- Alex Pretti esteve envolvido em desacatos com a polícia há 11 dias de ter sido morto a tiro pela Immigration and Customs Enforcement (ICE), durante um protesto em Mineápolis, Minnesota.
- Vários vídeos de 13 de janeiro mostram o enfermeiro a danificar um veículo descaracterizado e a ser imobilizado por agentes, com lançamento de gás pimenta no local.
- O incidente ocorreu num protesto contra a atuação policial na área; mais de 100 pessoas reuniram-se para contestar a presença do ICE no bairro.
- A família de Pretti afirma que ele foi agredido violentamente pelos agentes uma semana antes da morte, enquanto a versão oficial indica que, na altura, ele não representava ameaça; médicos não concordam sobre ferimentos.
- A saída oficial do DHS indica que as imagens estão a ser revistas e que não houve registo do incidente anterior naquilo que lhes dizia respeito, mantendo o protocolo padrão de atuação policial.
Alex Pretti, enfermeiro, aparece em vídeos de desacatos com a polícia federal de imigração dos EUA, ICE, ocorridos 11 dias antes de ser morto a tiro pela própria ICE em Minneapolis, Minnesota. O protesto, contra as operações da agência, decorreu numa rua do bairro onde se realizava a manifestação.
Entre as imagens partilhadas por vários meios, vê-se Pretti a afrontar um veículo descaracterizado, seguido da intervenção de agentes armados. Em determinado momento é imobilizado no chão, com o artilharia de gás lançada para o local e manifestações a acompanharem a atuação policial.
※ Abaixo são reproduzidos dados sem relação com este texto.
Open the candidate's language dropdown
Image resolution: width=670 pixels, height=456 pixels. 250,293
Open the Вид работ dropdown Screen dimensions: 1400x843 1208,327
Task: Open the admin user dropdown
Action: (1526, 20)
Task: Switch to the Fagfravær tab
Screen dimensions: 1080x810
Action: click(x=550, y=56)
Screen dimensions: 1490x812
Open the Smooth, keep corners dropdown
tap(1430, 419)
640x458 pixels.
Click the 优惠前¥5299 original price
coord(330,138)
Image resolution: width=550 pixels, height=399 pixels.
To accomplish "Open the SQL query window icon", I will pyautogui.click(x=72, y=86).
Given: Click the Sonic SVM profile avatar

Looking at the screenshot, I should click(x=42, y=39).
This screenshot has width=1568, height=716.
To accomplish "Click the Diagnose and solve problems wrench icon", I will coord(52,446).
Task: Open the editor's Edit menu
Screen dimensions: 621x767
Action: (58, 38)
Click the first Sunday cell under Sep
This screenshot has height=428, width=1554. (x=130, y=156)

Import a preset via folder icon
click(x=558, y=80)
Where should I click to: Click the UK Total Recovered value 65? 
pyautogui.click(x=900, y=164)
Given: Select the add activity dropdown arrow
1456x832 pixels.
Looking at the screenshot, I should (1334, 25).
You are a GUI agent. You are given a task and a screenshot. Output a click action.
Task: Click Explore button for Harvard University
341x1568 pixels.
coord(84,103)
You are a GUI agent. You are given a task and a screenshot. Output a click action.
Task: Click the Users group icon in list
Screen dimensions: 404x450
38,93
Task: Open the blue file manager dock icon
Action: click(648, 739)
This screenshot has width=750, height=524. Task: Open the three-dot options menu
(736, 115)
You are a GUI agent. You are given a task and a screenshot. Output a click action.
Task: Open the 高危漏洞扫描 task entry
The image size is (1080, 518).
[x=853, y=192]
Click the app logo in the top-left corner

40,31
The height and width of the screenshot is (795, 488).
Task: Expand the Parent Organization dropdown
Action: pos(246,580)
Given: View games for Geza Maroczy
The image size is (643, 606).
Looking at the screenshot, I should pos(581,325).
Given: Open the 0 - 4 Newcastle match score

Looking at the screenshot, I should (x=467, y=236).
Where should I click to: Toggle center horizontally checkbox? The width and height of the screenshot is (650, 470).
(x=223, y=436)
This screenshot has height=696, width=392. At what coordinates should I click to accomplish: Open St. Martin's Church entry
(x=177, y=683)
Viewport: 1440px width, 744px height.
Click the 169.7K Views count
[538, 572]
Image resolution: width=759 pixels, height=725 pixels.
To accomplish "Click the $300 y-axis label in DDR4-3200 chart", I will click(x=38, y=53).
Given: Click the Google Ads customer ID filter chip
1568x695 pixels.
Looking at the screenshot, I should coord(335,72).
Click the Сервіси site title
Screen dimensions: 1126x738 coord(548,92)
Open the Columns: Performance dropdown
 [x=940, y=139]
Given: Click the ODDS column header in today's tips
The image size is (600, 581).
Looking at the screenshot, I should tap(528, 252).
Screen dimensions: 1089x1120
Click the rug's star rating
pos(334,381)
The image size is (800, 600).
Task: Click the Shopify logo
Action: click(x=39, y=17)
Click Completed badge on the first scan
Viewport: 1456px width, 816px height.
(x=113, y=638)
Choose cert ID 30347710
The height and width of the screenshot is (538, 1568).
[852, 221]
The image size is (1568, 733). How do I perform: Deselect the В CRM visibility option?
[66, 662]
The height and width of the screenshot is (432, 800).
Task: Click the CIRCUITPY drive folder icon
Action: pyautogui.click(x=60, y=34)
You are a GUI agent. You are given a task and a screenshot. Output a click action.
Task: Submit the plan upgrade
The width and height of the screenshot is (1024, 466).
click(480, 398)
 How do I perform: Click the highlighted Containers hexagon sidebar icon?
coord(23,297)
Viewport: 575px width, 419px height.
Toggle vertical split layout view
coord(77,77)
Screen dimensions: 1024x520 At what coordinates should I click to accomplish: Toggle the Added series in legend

A identidade de Pretti foi confirmada por fontes de imprensa e por quem o representa legalmente. O vídeo de 13 de janeiro integra a cobertura de um protesto contra o corte de uma rua pela polícia, com mais de 100 pessoas a participar, segundo relatos locais.
Repercussos e contexto
Poucos dias depois, foi anunciada a morte de Pretti pela polícia federal, notícia que gerou cobertura ampla nos EUA. Segundo a família, o enfermeiro tinha licença para portar arma, mas não a empunhou no momento da morte, conforme investigações preliminares.
Max Shapiro, que gravou um dos vídeos, descreveu o ataque visto no momento da gravação. O registo foi confirmado por fontes locais, incluindo a imprensa que acompanhou o protesto. A confirmação de que se trata de Pretti foi apoiada por reportagem de várias organizações.
Reação oficial e investigação
O Departamento de Segurança Interna afirmou estar a rever as imagens do vídeo. A secretaria adjunta do órgão declarou que, na prática policial, o protocolo prevê registar atos de agressão ou obstrução à lei, quando ocorram confrontos com as forças. Não foram emitidas conclusões finais sobre responsabilizações.